• _Job 1_: Recast the paragraph of the Bun Cook profile that begins "Cook turned to coaching in 1937" as a short bulleted list that keeps its main facts.
• _Job 2_: Condense the Bun Cook profile into a two-sentence summary.

• _Document extract_:
|Hockey Hall of Fame, 1995|
September 18, 1903|
Kingston, ON, CAN
|Died||March 19, 1988
Kingston, ON, CAN
|Height||5 ft 11 in (180 cm)|
|Weight||180 lb (82 kg; 12 st 12 lb)|
|Played for||Saskatoon Crescents
New York Rangers
Frederick Joseph "Bun" Cook (September 18, 1903 – March 19, 1988) was a Canadian professional ice hockey forward and coach. He was an Allan Cup champion with the Sault Ste. Marie Greyhounds in 1924 before embarking on a 13-year professional career. He played for the Saskatoon Crescents in the Western Canada Hockey League (WCHL) and the New York Rangers and Boston Bruins in the National Hockey League (NHL). Cook was a member of two Stanley Cup championship teams with the Rangers, in 1928 and 1933, playing on the "Bread Line" with his brother Bill and Frank Boucher.
Cook turned to coaching in 1937 and spent 19 years in the American Hockey League (AHL), with the Providence Reds for six seasons and the remainder with the Cleveland Barons. His 636 wins as a coach is the most in AHL history and he led his teams to the playoffs in all but one season. Cook was named an AHL All-Star coach on six occasions, and led his teams to a record seven Calder Cup championships. He was posthumously inducted into the Hockey Hall of Fame in 1995 and to the American Hockey League Hall of Fame in 2007.
Frederick Joseph Cook was born September 18, 1903, in Kingston, Ontario. He was part of a large family, and the second of three brothers, following Bill and preceding Alexander ("Bud"). Despite their eight-year difference age, Bun frequently followed Bill to new teams and the pair spent most of their careers playing together. Bun joined Bill in playing senior hockey with the Sault Ste. Marie Greyhounds in 1921, and while Bill had already left the team by that point, Bun was a member of the Greyhounds squad that won the Allan Cup in 1924 as senior champions of Canada. Following the championship, Bun turned professional by signing with the Saskatoon Crescents of the Western Canada Hockey League (WCHL) for the 1924–25 season. Bill had already played two years in Saskatoon by that point and housed his younger brother during their shared tenure with the team.
Cook played two seasons in the Western League. He scored 17 goals in 28 games in 1924–25 and added eight more in 30 games the following season. The league had run into financial difficulty in its final seasons, and after 1926, ceased operations. The Montreal Maroons intended to sign both Cook and his brother Bill to join their team for the 1926–27 NHL season. While the team's manager waited in Montreal to meet the brothers, Conn Smythe, manager of the newly formed New York Rangers, travelled to Winnipeg to reach the pair first. Smythe signed both Cook brothers for $12,000. The brothers convinced Smythe to sign Frank Boucher, who also played in the WCHL, and the trio to form the "Bread Line", one of the early NHL's most prolific scoring lines.

• _Material_:
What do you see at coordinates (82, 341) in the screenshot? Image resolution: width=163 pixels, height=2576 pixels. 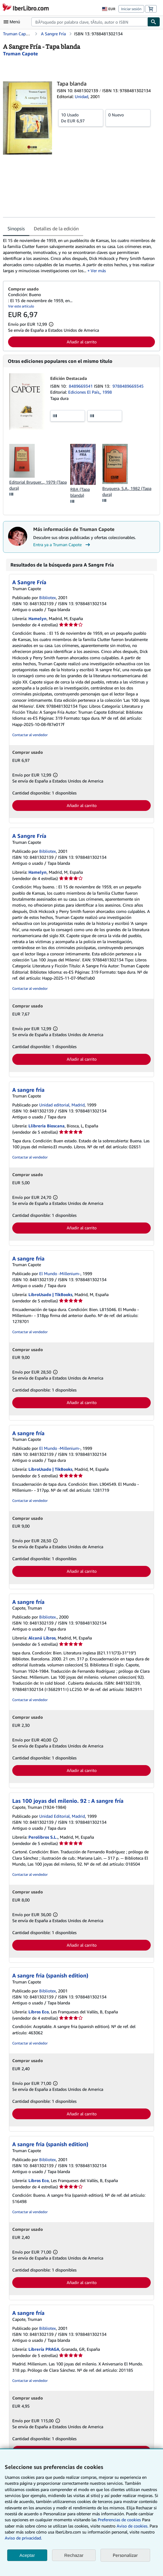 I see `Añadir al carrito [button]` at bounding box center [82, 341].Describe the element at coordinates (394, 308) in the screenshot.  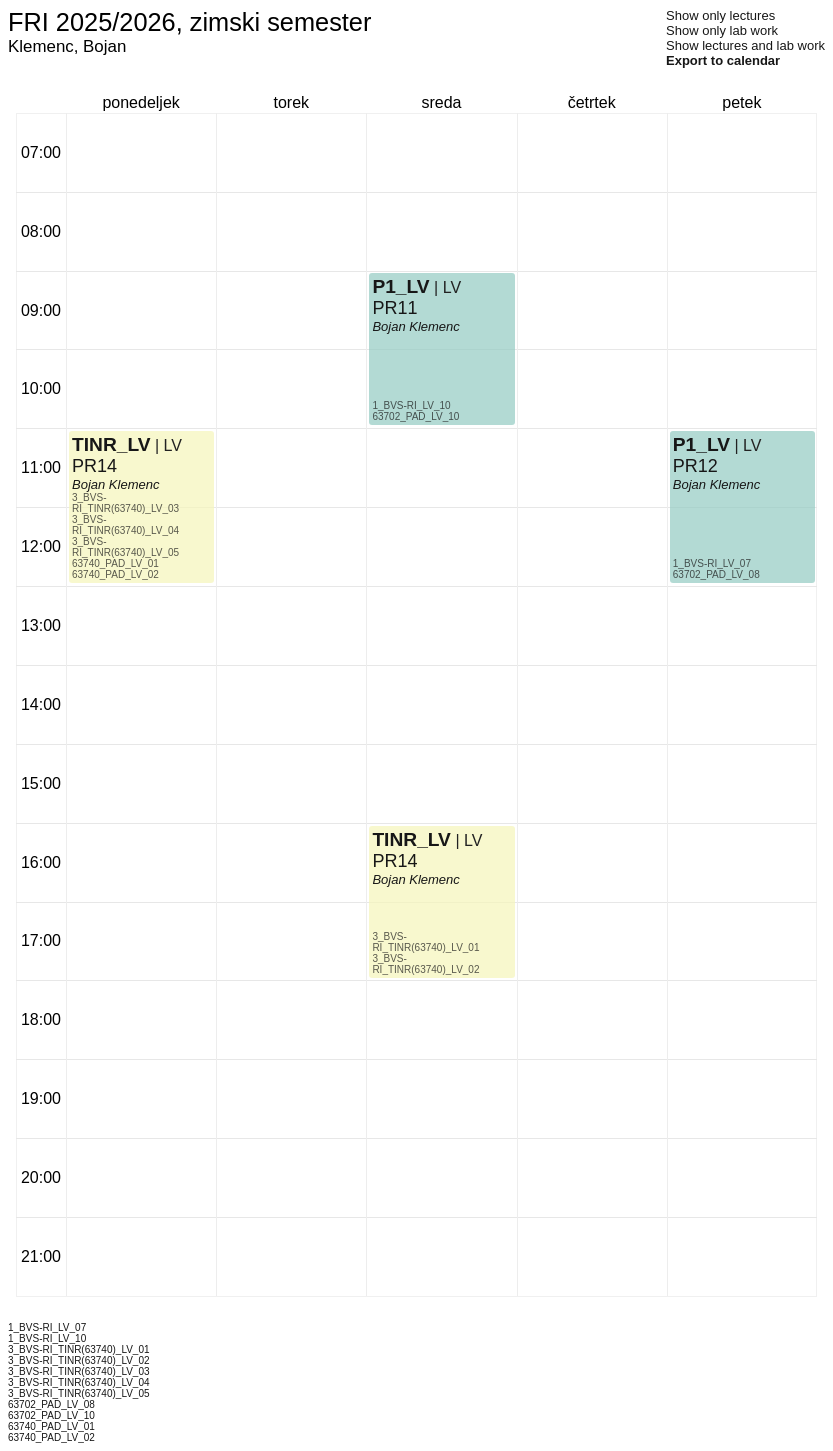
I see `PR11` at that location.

• _Finished answer 1_:
- Began coaching in 1937 and spent 19 years in the AHL: six seasons with the Providence Reds and the rest with the Cleveland Barons.
- Won 636 games as a coach, the most in AHL history, and reached the playoffs in all but one season.
- Named an AHL All-Star coach six times and led his teams to a record seven Calder Cup championships.
- Inducted posthumously into the Hockey Hall of Fame in 1995 and the American Hockey League Hall of Fame in 2007.

• _Finished answer 2_: Frederick Joseph "Bun" Cook (1903–1988) was a Canadian ice hockey forward from Kingston, Ontario, who won the Allan Cup with the Sault Ste. Marie Greyhounds in 1924. He then played professionally for the Saskatoon Crescents, the New York Rangers and the Boston Bruins, winning Stanley Cups with the Rangers in 1928 and 1933 on the "Bread Line" with his brother Bill and Frank Boucher, before coaching 19 years in the AHL, where he set records with 636 wins and seven Calder Cup championships.